问题
Problem:
- linter reports that specified og:image is too small. Image is 628x464.
- linter instead picks a random image from the page which is 380x214, smaller than the og:image!
What the linter shows me:
http://developers.facebook.com/tools/debug/og/object?q=futuremark.com
Background:
We have been happily using 130x110 og:images without problems for the last 9 months. I noticed in the last couple of weeks that pages were no longer sharing the correct image. Using the linter it seems that Facebook recently decided og:images should be at least 200x200. So I have been replacing our og:images with larger examples but the linter still says they are too small.

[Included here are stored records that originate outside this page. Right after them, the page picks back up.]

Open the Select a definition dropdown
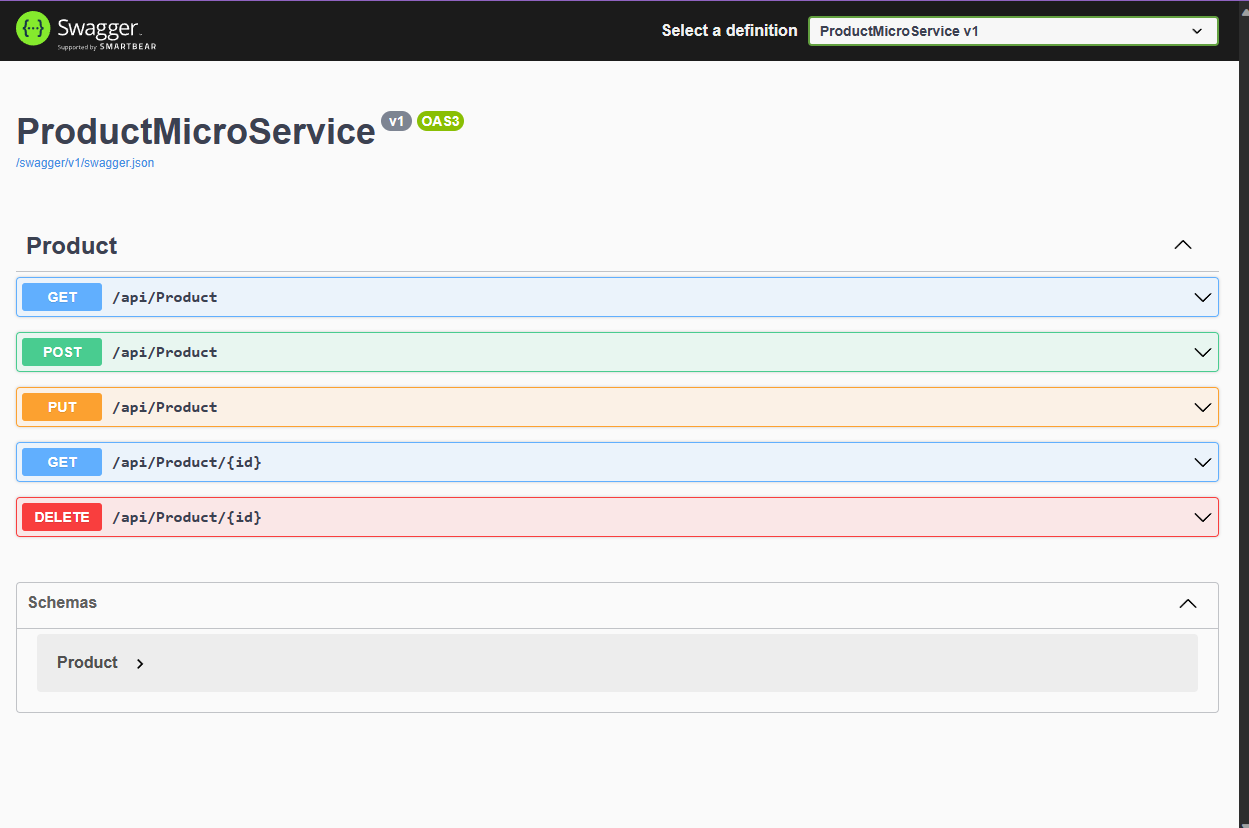point(1012,31)
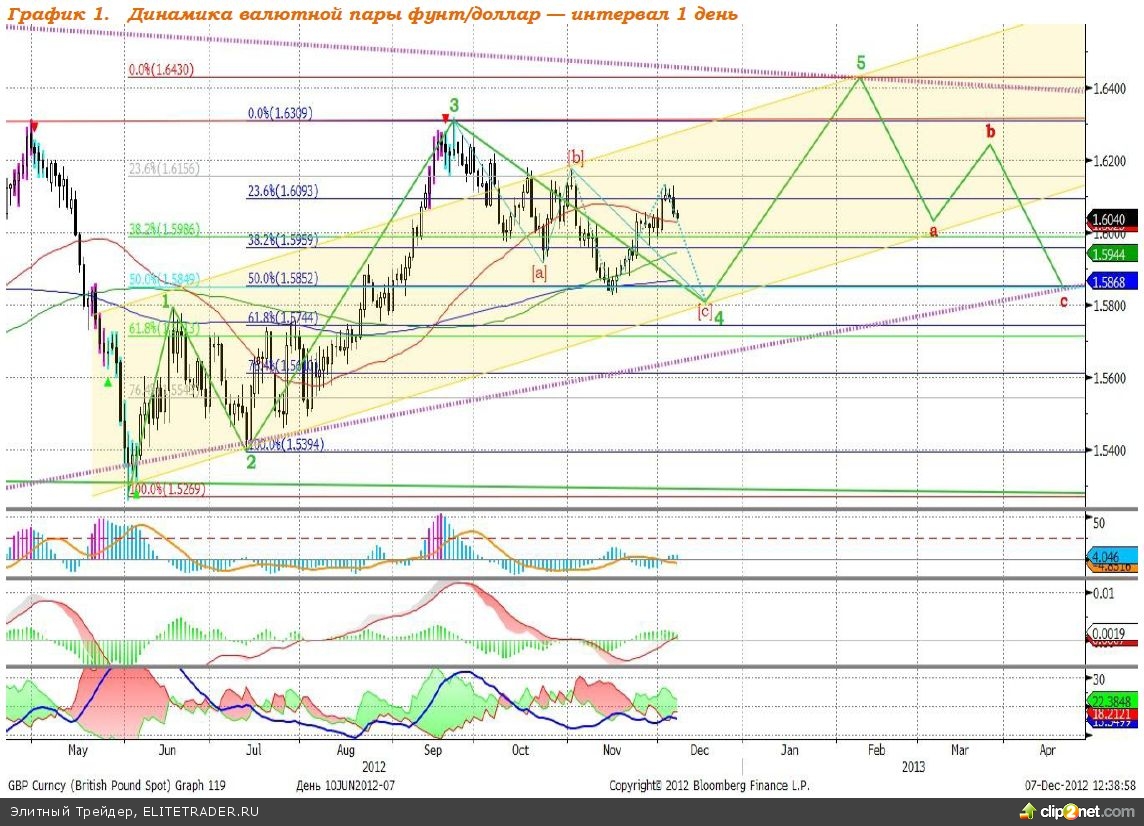Click the Sep month label on time axis
1144x826 pixels.
click(x=434, y=748)
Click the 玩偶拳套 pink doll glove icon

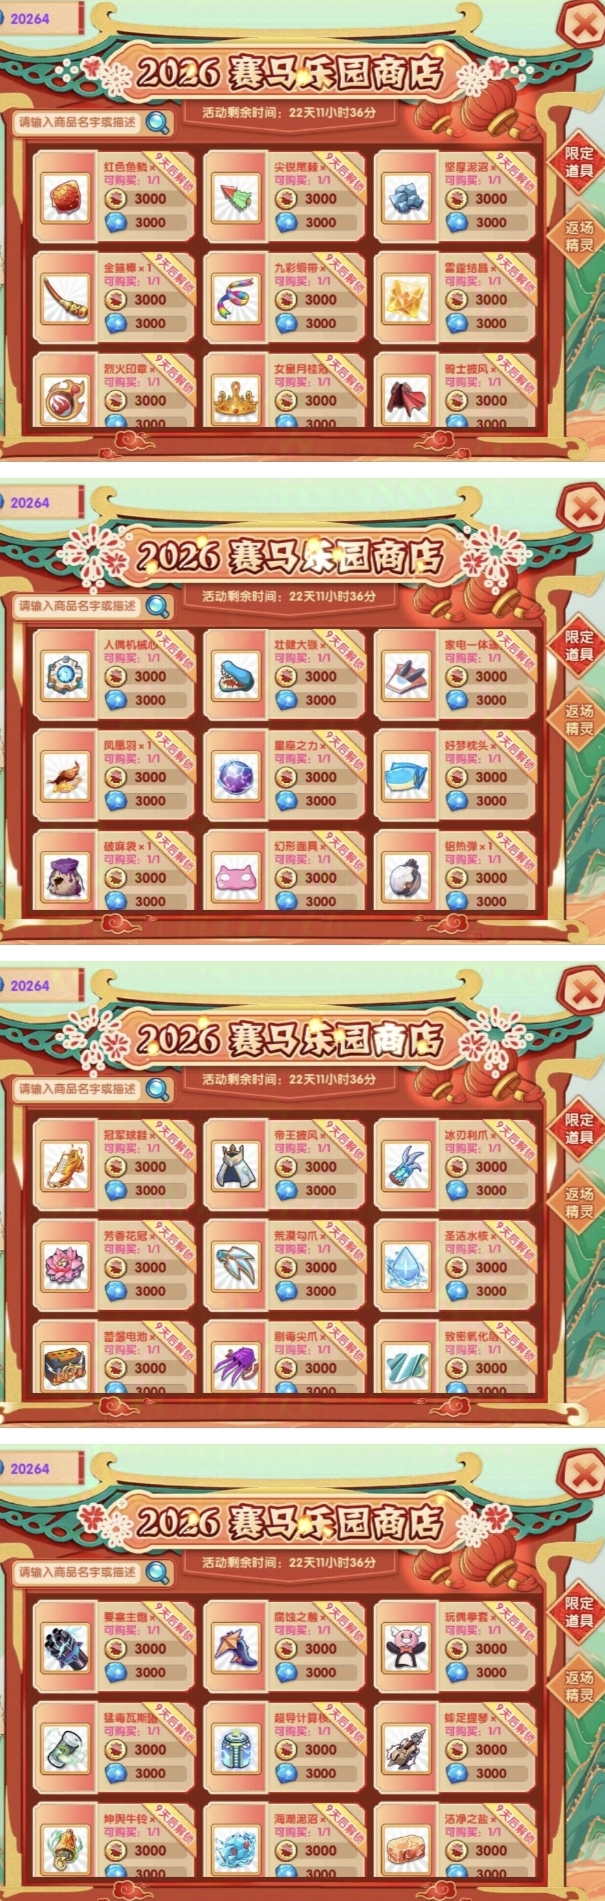pos(407,1647)
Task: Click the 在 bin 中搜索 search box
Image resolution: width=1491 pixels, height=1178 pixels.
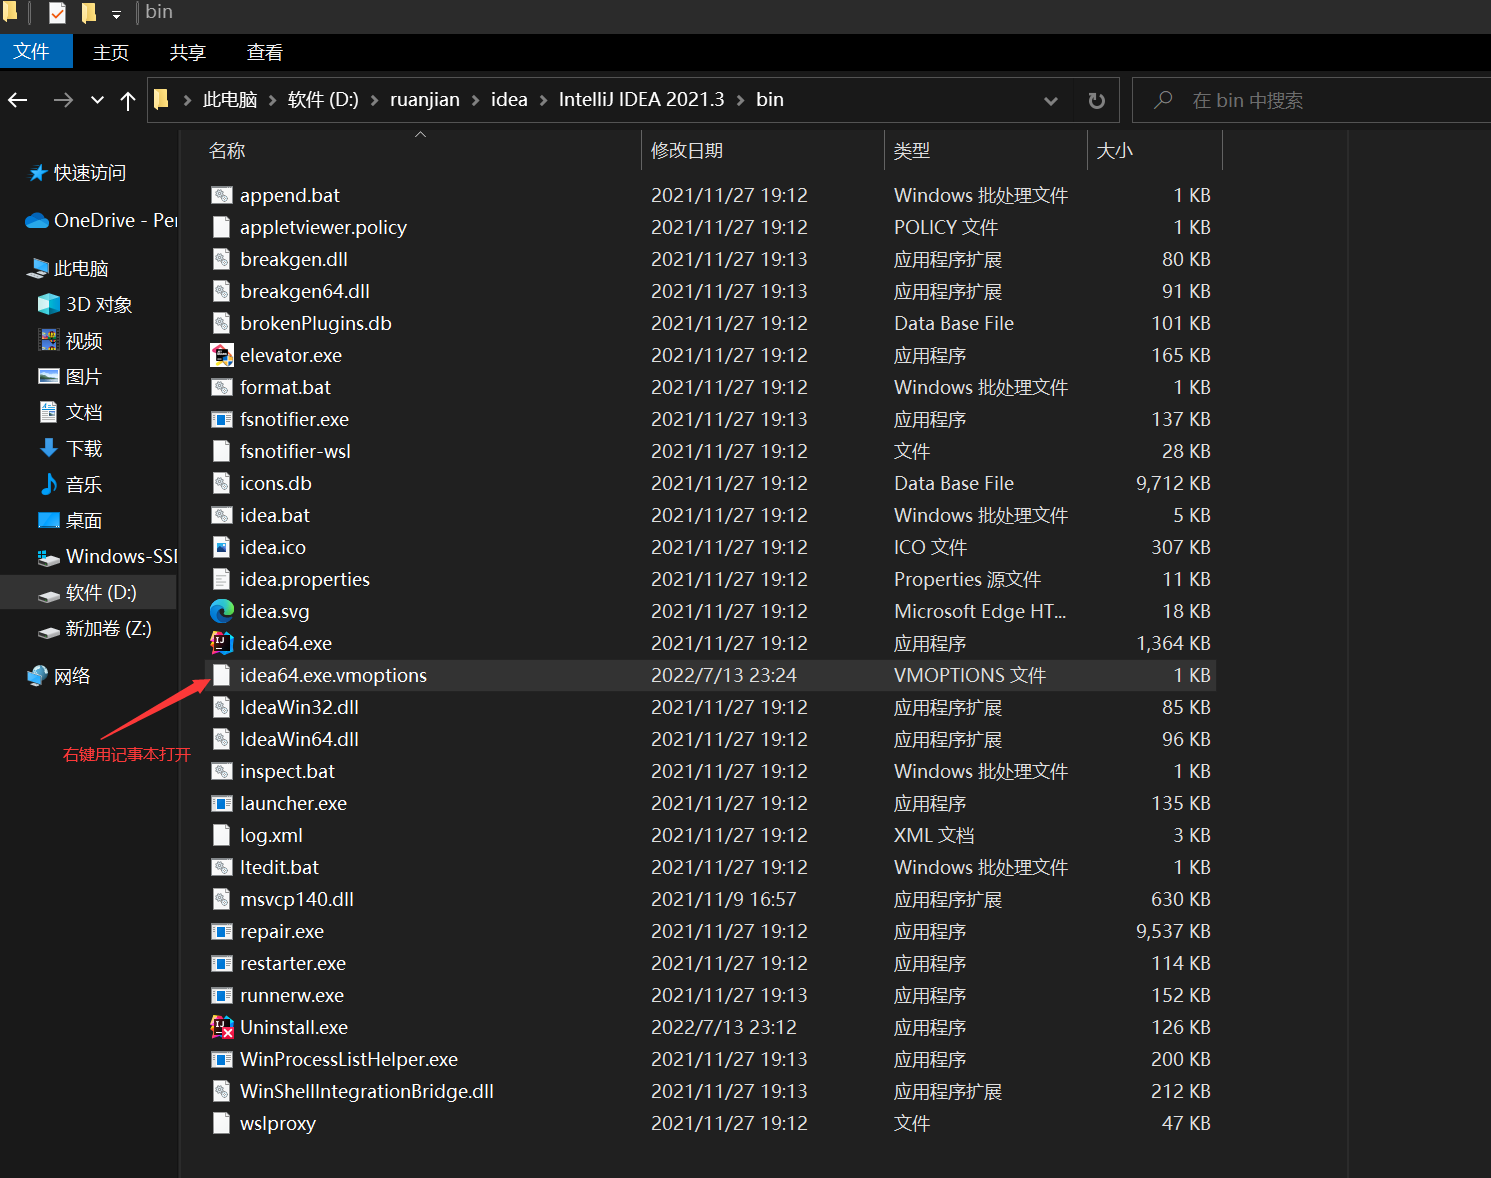Action: (x=1310, y=100)
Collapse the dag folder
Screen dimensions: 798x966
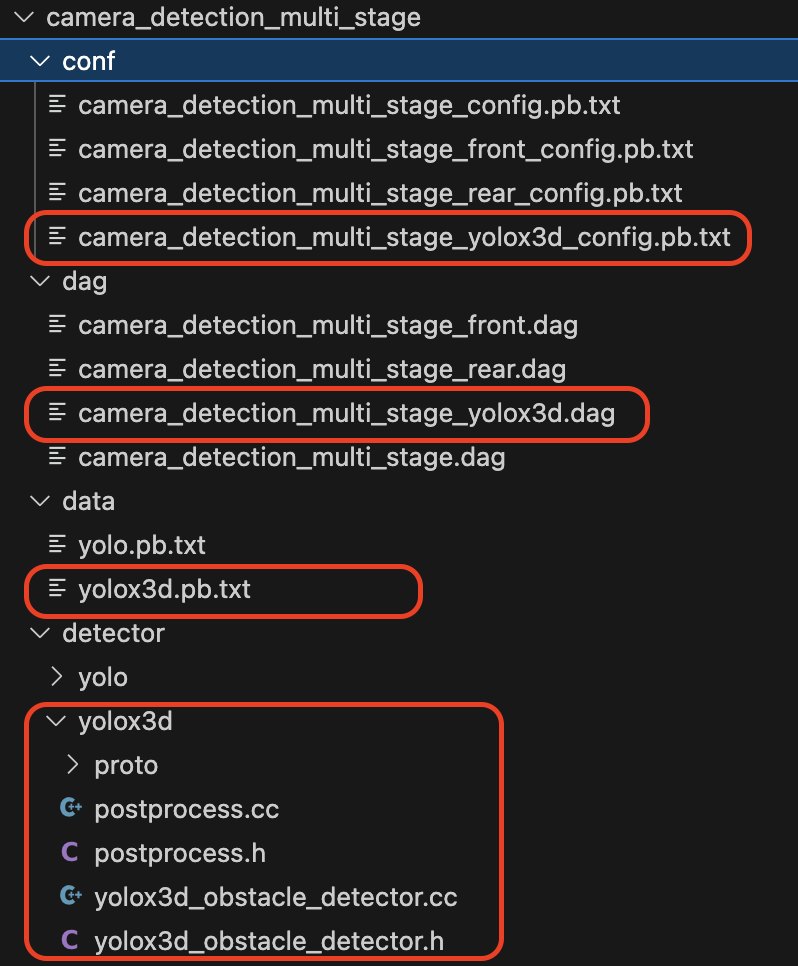[x=41, y=282]
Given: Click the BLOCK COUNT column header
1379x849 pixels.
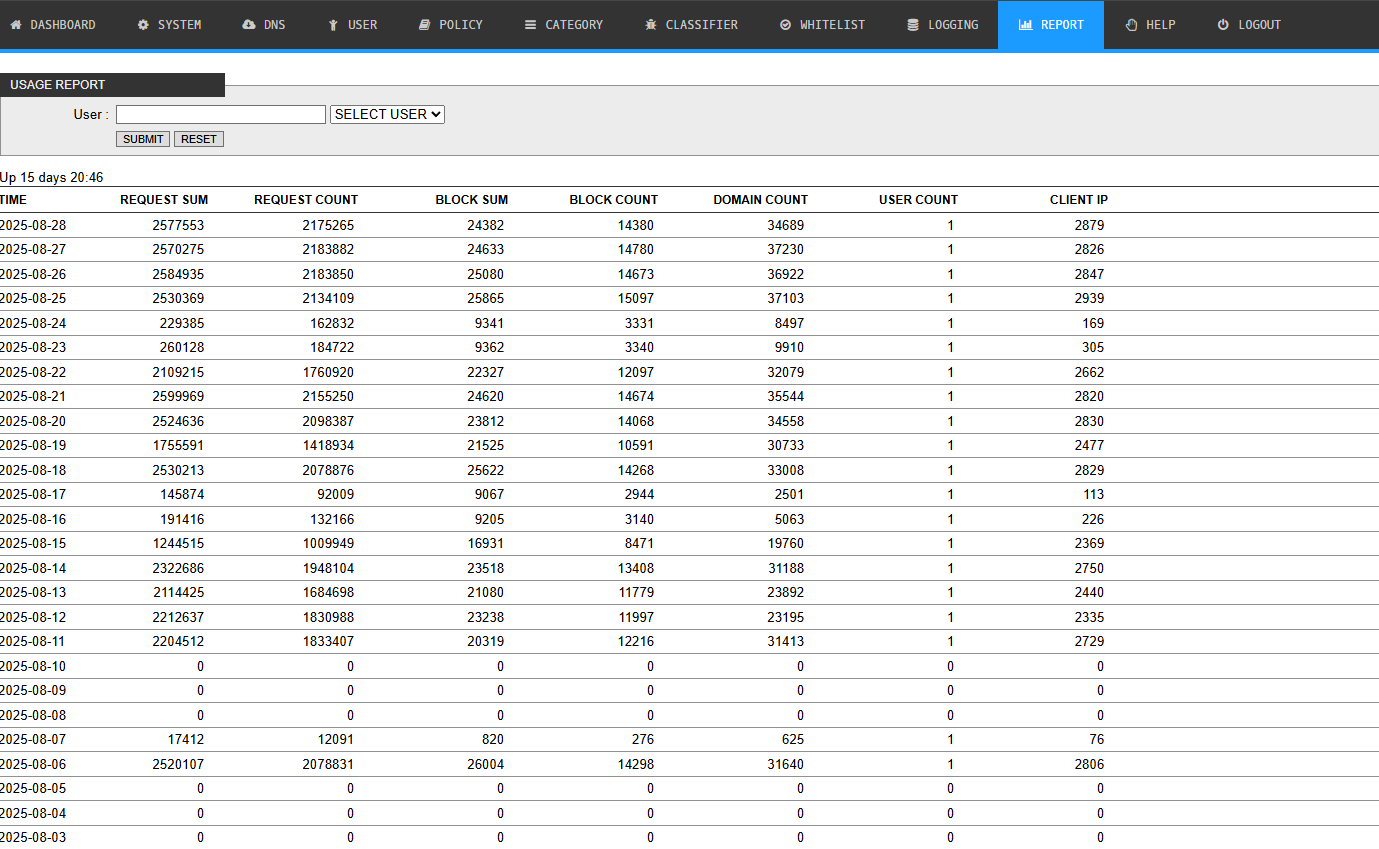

Any ideas how I can fix this, or is it a Facebook problem? Thanks.
回答1:
Now I guess that Facebook does not find tags for height and width and considers them null. In my case, next tags fixed this issue:
<meta property="og:image:type" content="image/jpeg" />
<meta property="og:image:width" content="1280" />
<meta property="og:image:height" content="855" />
回答2:
Did you change how big the image file at http://www.futuremark.com/images/facebook/futuremark-logo.png
is without changing the URL specified in the og:image
meta tag?
The image itself will be cached if the URL didn't change, so you need to change the URL (or add a cash-busting parameter like ?v=1
to the end)
回答3:
I ran into this same issue, for me the problem was with the URL defined in the og:image not matching the URL being checked
for example my og:image tag had
<meta property="og:image" content="http://www.soundfuse.co.uk/public/images/logo_300px.png"/>
And the URL I was actually checking against was
http://soundfuse.co.uk
Notice the missing www. on the TLD? This caused a 301 redirect to occur from soundfuse.co.uk to www.soundfuse.co.uk, but once I matched both primary URL's up it worked as expected.
回答4:
This issue is also triggered if you're enforcing no trailing slashes with .htaccess [301]. Facebook infers this slash if no og:url is present.
回答5:
There is a useful workaround for this issue. If you use a URL shortener to create a new URL, the image seems to load without error.